**INSTRUCTIONS TO FOLLOW:**
Ignoring the pictures, copy the data exactly.

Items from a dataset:

========

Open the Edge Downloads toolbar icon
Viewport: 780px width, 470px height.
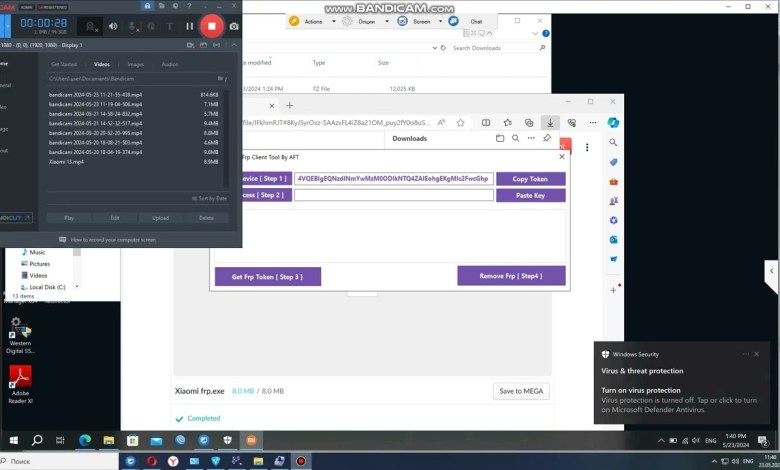coord(549,122)
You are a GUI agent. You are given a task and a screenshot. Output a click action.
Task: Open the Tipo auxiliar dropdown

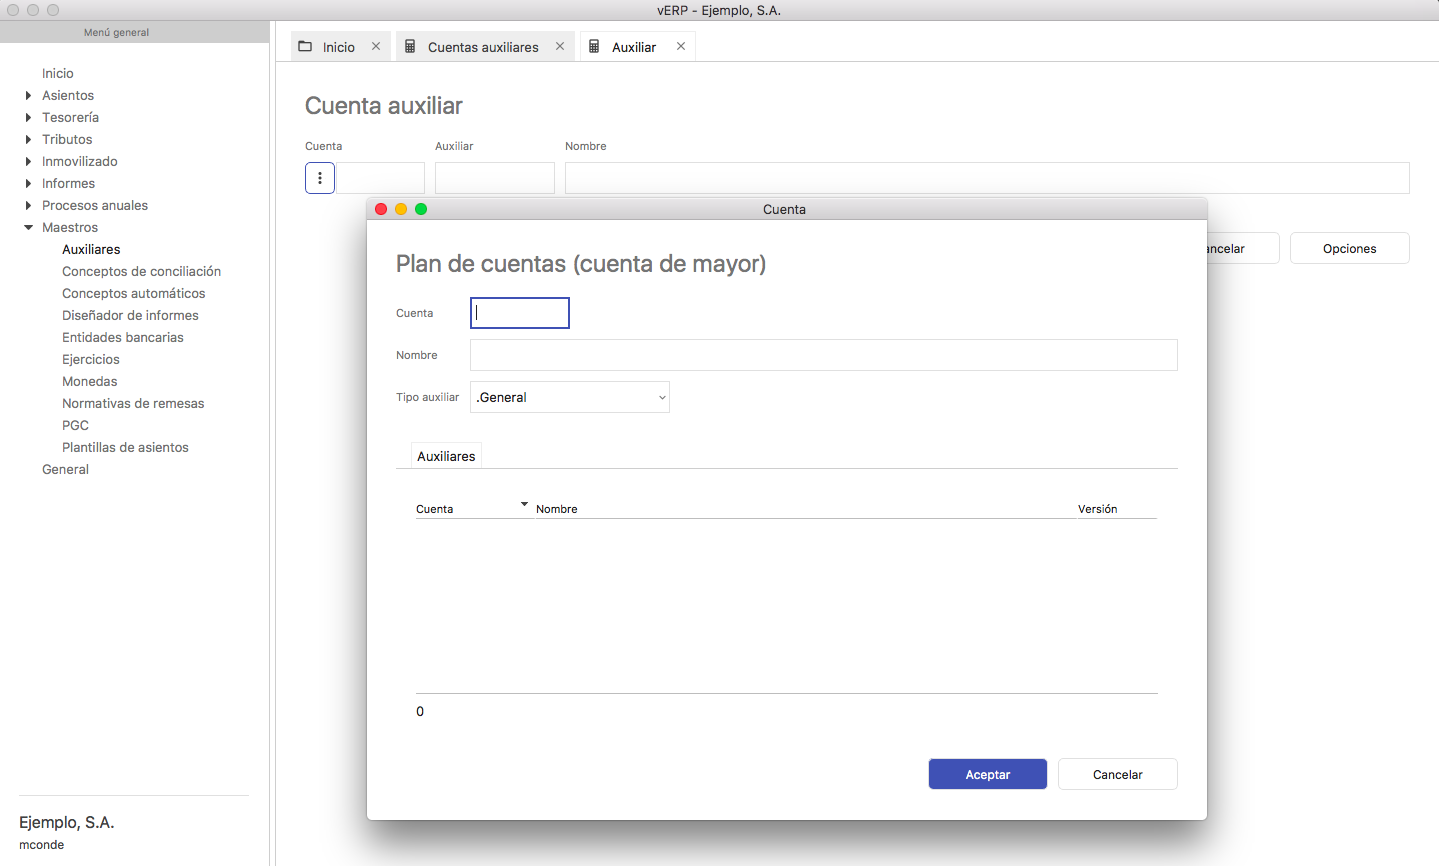point(569,397)
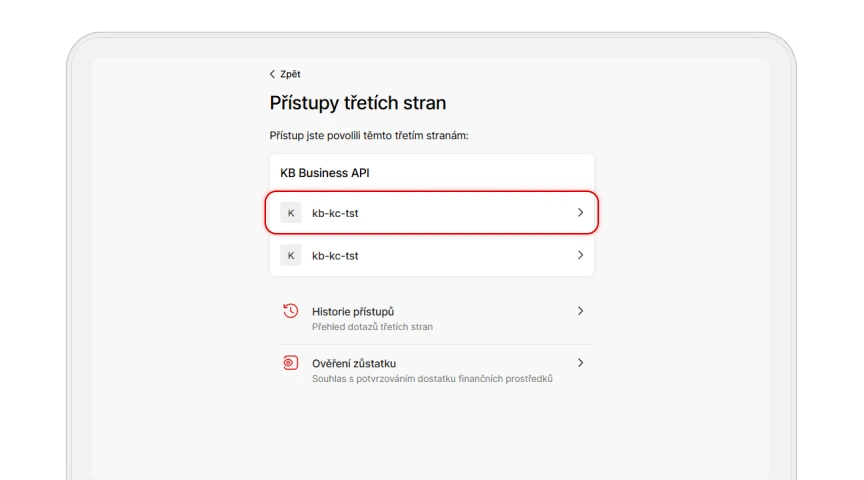Image resolution: width=864 pixels, height=480 pixels.
Task: Click the K avatar in the non-highlighted kb-kc-tst row
Action: 291,256
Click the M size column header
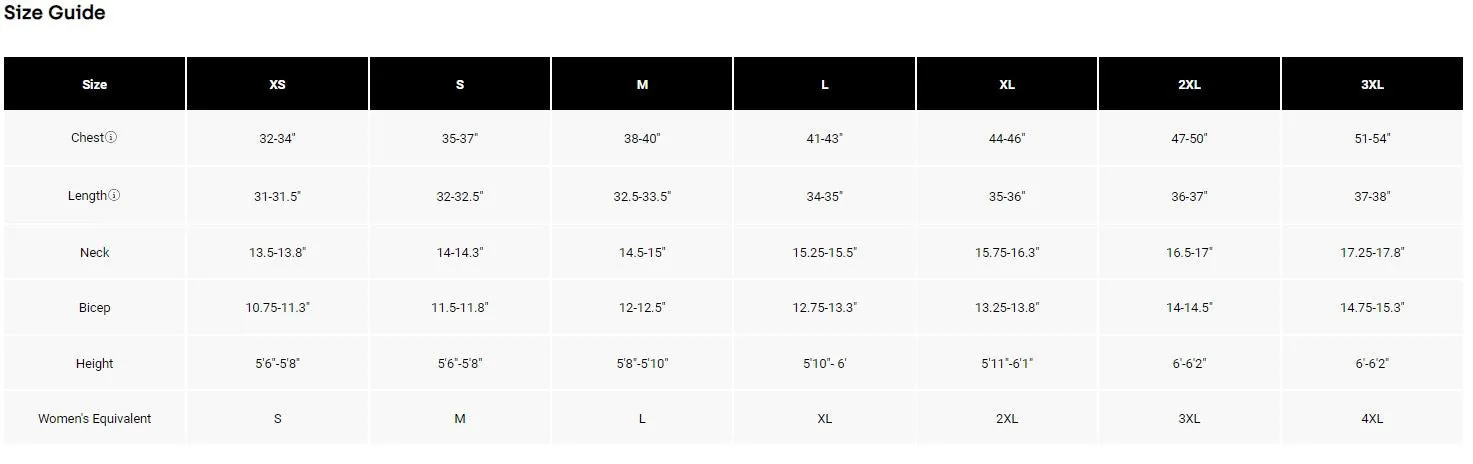 tap(642, 84)
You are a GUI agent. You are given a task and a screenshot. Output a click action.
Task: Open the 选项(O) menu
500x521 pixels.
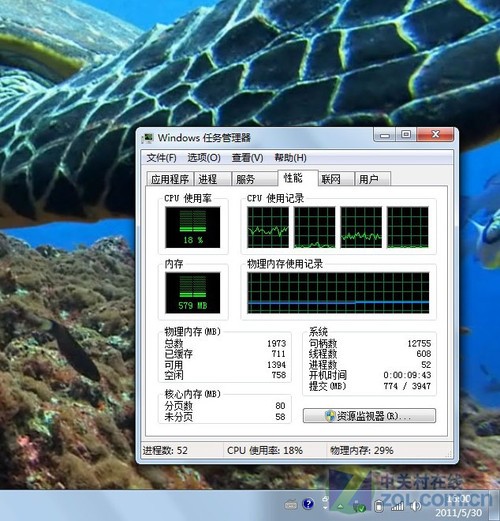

========

**YOUR SOLUTION:**
Open the Edge Downloads toolbar icon
Viewport: 780px width, 470px height.
coord(549,122)
You are a GUI agent. You are given a task and a screenshot. Output a click action.
Task: Open the Tipo auxiliar dropdown

point(569,397)
Image resolution: width=864 pixels, height=480 pixels.
Task: Click the K avatar in the non-highlighted kb-kc-tst row
Action: 291,256
Click the M size column header
 tap(642, 84)
You are a GUI agent. You are given a task and a screenshot. Output a click action.
Task: Open the 选项(O) menu
500x521 pixels.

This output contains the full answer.